- **What you are asked to do**:
Only the lines from the one holding "930x834 pixels. At" through the end of the records below are to be reproduced exactly, and pictures are to be omitted.

☆ ☆ ☆ ☆ ☆ ☆ ☆

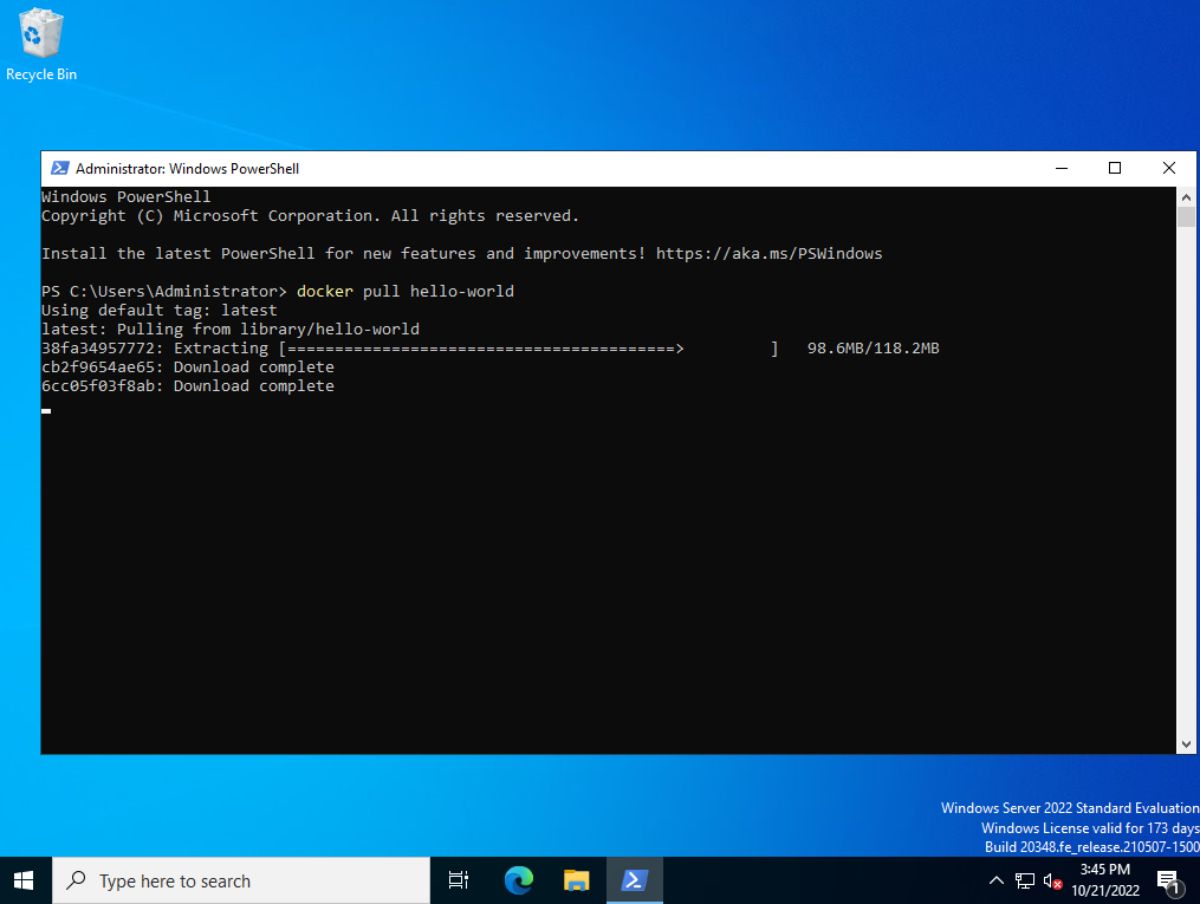Open the clock and calendar
This screenshot has height=904, width=1200.
tap(1104, 880)
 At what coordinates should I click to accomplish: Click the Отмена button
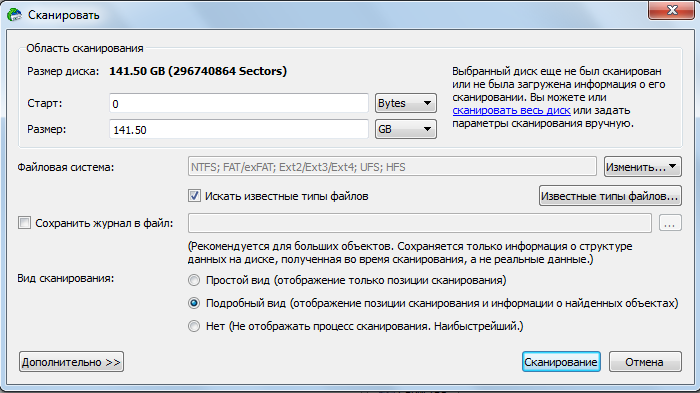pos(645,362)
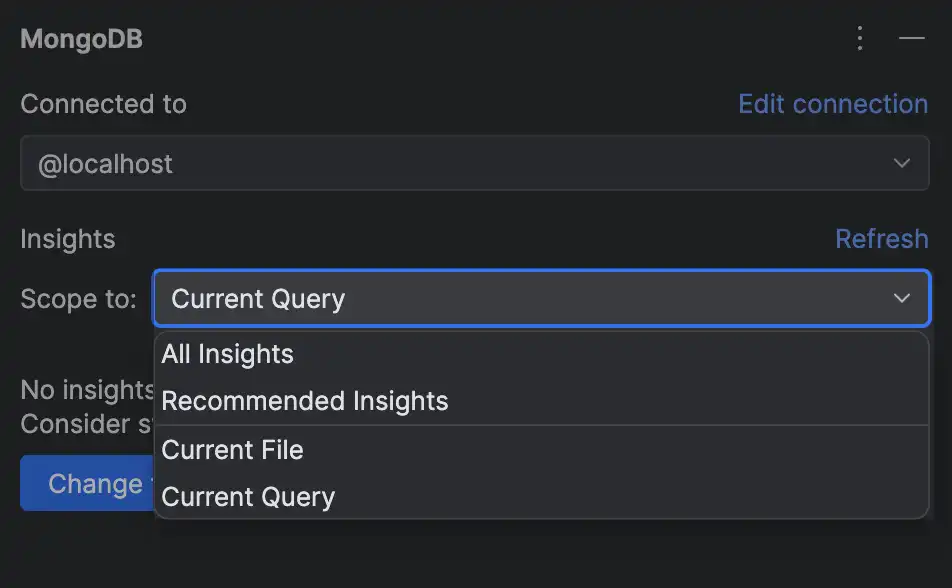Highlight the Current Query selected value
The image size is (952, 588).
(258, 298)
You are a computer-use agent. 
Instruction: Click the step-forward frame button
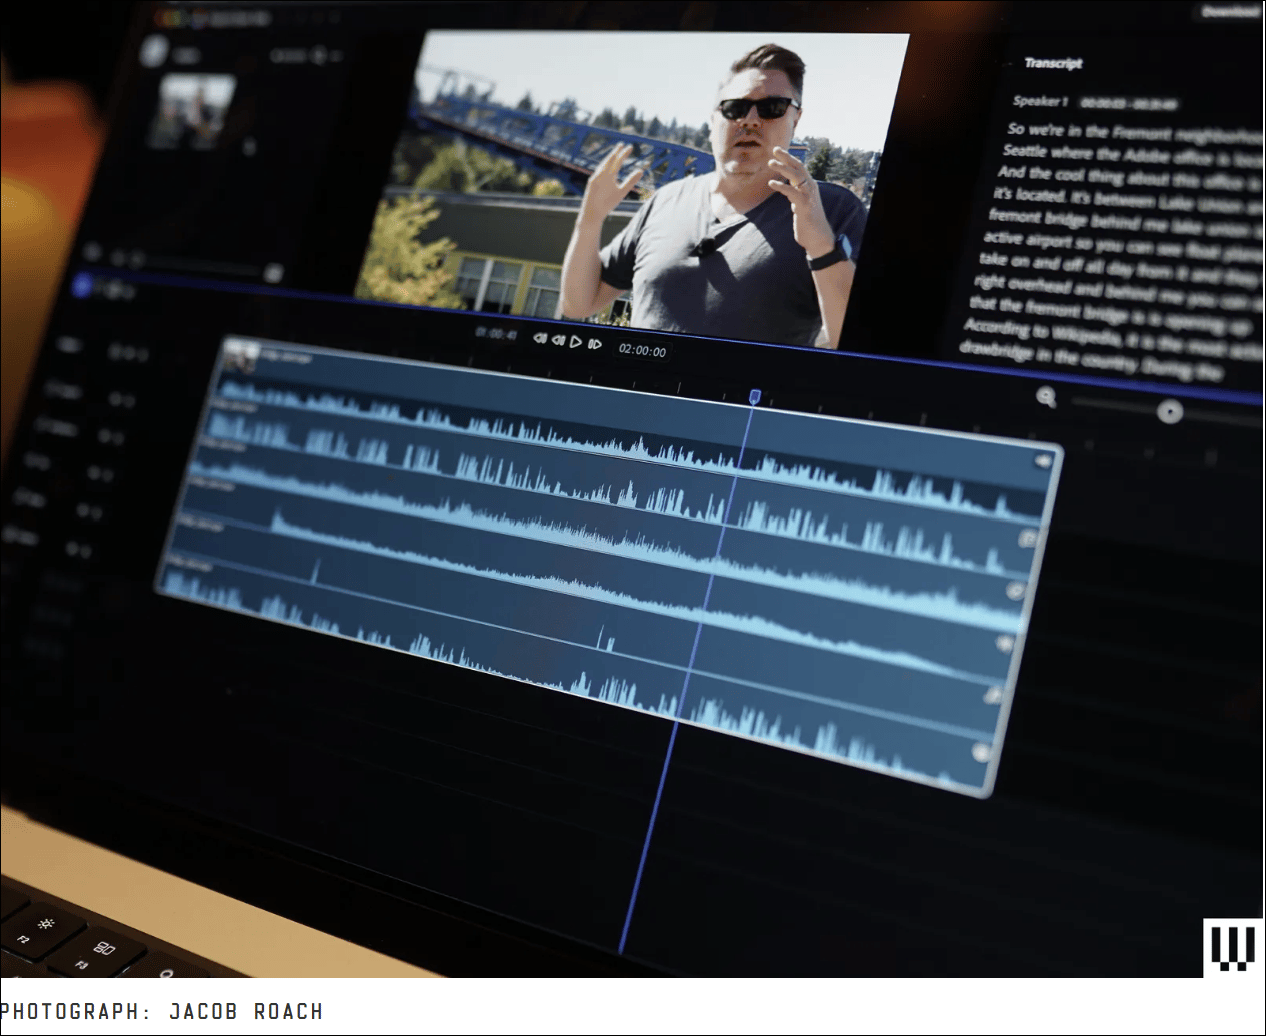point(595,344)
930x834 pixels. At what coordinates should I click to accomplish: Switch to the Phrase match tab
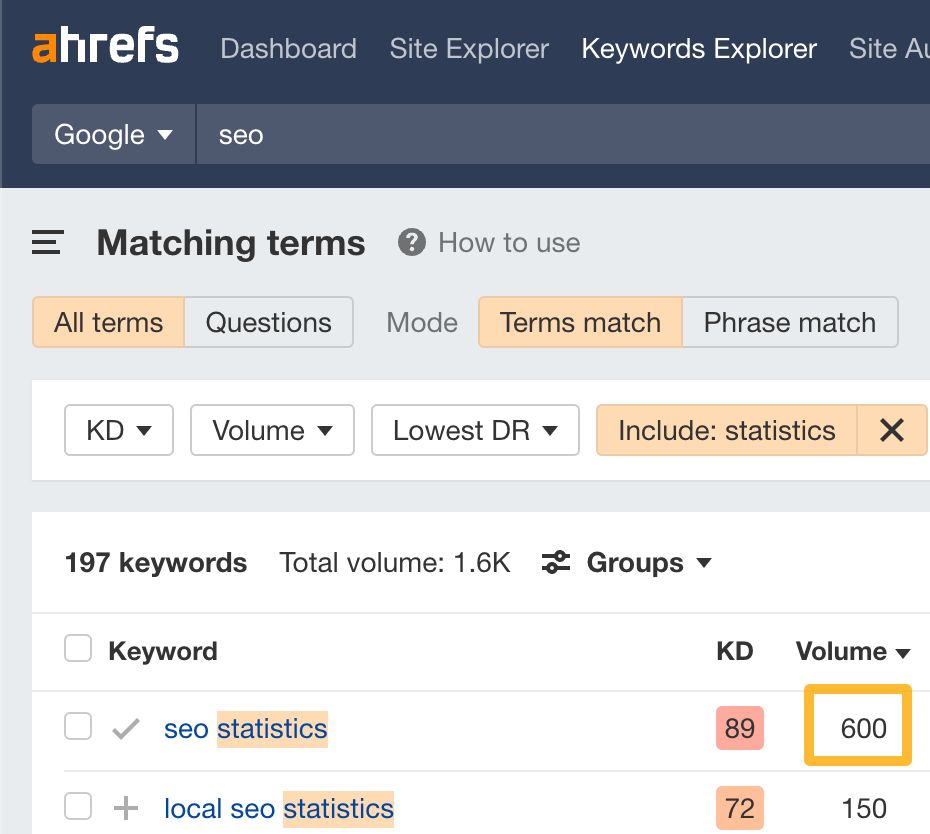tap(789, 322)
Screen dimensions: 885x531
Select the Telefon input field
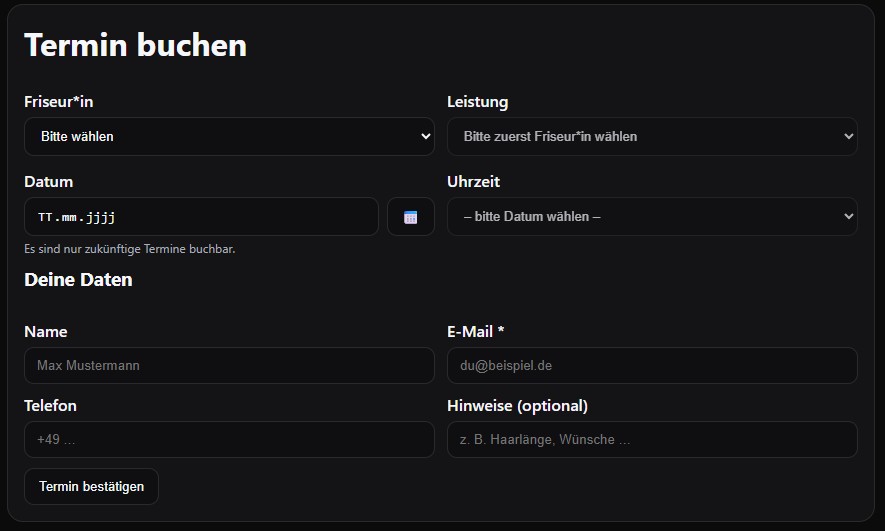click(x=229, y=440)
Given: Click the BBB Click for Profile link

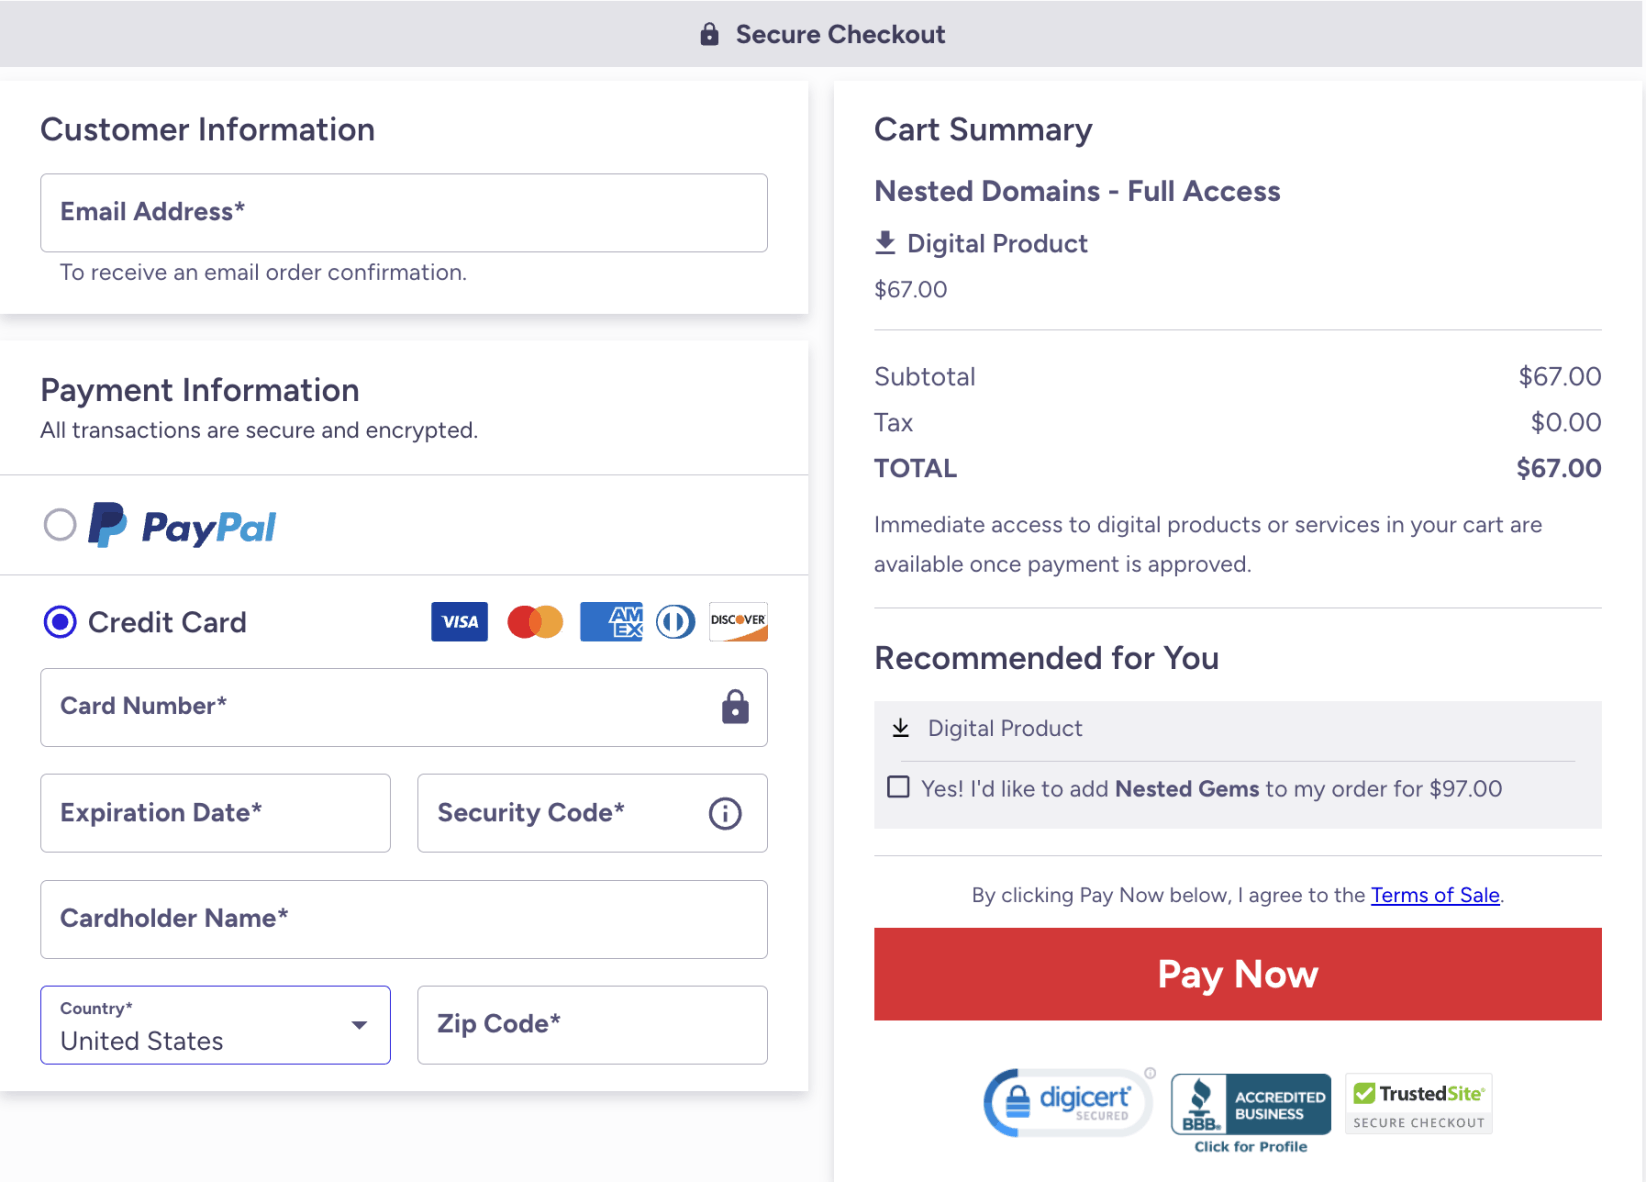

☆ ☆ ☆ ☆ ☆ ☆ ☆

- **Response**:
930x834 pixels. At what coordinates should I click to accomplish: Switch to the Phrase match tab
tap(789, 322)
Screen dimensions: 885x531
Select the Telefon input field
click(x=229, y=440)
Given: Click the BBB Click for Profile link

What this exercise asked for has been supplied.